Path specs config to ingest `employees.csv` and `food_items.csv` as datasets:

```
path_specs:
    - include: abfs://test-container@test-storage-account.dfs.core.windows.net/*.csv
```

This will automatically ignore `departments.json` file. To include it, use `*.*` instead of `*.csv`.
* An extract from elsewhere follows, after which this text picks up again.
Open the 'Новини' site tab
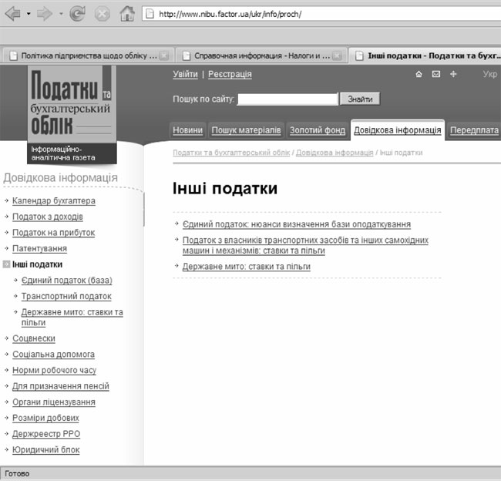This screenshot has height=481, width=501. [x=187, y=130]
**Example 2 - Folder of files as Dataset (without Partitions)**

Bucket structure:

```
test-bucket
└──  offers
     ├── 1.csv
     └── 2.csv
```

Path specs config to ingest folder `offers` as dataset:

```
path_specs:
    - include: abfs://test-container@test-storage-account.dfs.core.windows.net/{table}/*.csv
```

`{table}` represents folder for which dataset will be created.

**Example 3 - Folder of files as Dataset (with Partitions)**

Bucket structure:

```
test-bucket
├── orders
│   └── year=2022
│       └── month=2
│           ├── 1.parquet
│           └── 2.parquet
└── returns
    └── year=2021
        └── month=2
            └── 1.parquet

```

Path specs config to ingest folders `orders` and `returns` as datasets:

```
path_specs:
    - include: abfs://test-container@test-storage-account.dfs.core.windows.net/{table}/*/*/*.parquet
```

**Example 4 - Advanced - Either Individual file OR Folder of files as Dataset**

Bucket structure:

```
test-bucket
├── customers
│   ├── part1.json
│   ├── part2.json
│   ├── part3.json
│   └── part4.json
├── employees.csv
├── food_items.csv
├── tmp_10101000.csv
└──  orders
    └── year=2022
        └── month=2
            ├── 1.parquet
            ├── 2.parquet
            └── 3.parquet

```

Path specs config:

```
path_specs:
    - path_spec_1: abfs://test-container@test-storage-account.dfs.core.windows.net/*.csv
    - path_spec_2: abfs://test-container@test-storage-account.dfs.core.windows.net/{table}/*.json
    - path_spec_3: abfs://test-container@test-storage-account.dfs.core.windows.net/{table}/*/*/*.parquet

```

Above config has 3 path\_specs and will ingest following datasets

* `employees.csv` - Single File as Dataset
* `food_items.csv` - Single File as Dataset
* `customers` - Folder as Dataset
* `orders` - Folder as Dataset and will ignore file `tmp_10101000.csv`

**Valid path\_specs.include**

<pre class="language-python"><code class="lang-python"><strong>abfs://test-container@test-storage-account.dfs.core.windows.net/foo/tests/bar.csv # single file table
</strong>abfs://test-container@test-storage-account.dfs.core.windows.net/foo/tests/*.* # mulitple file level tables
abfs://test-container@test-storage-account.dfs.core.windows.net/foo/tests/{table}/*.parquet #table without partition
abfs://test-container@test-storage-account.dfs.core.windows.net/tests/{table}/*/*.csv #table where partitions are not specified
abfs://test-container@test-storage-account.dfs.core.windows.net/tests/{table}/*.* # table where no partitions as well as data type specified
abfs://test-container@test-storage-account.dfs.core.windows.net/{dept}/tests/{table}/*.parquet # specifying keywords to be used in display namepartition key and value format
</code></pre>

#### Example 5 - Delta Table (ADLS)

For Delta Table support, include `{table}` in the path. Example simple path spec for ADLS:

```
path_specs:
    - abfss://datalake@account.dfs.core.windows.net/{table}/
```

The connector will interpret `{table}` as the table root for each Delta table.

#### Supported file types

* CSV (`*.csv`)
* JSON (`*.json`)
* JSONL (`*.jsonl`)
* Parquet (`*.parquet`)
* Delta (`Delta Table`)

### Notes

* Data Quality Monitoring is no longer supported for ADLS sources. Only cataloging is available.
* For advanced dataset structures, add multiple `path_spec` entries as needed, each with its own file type and settings.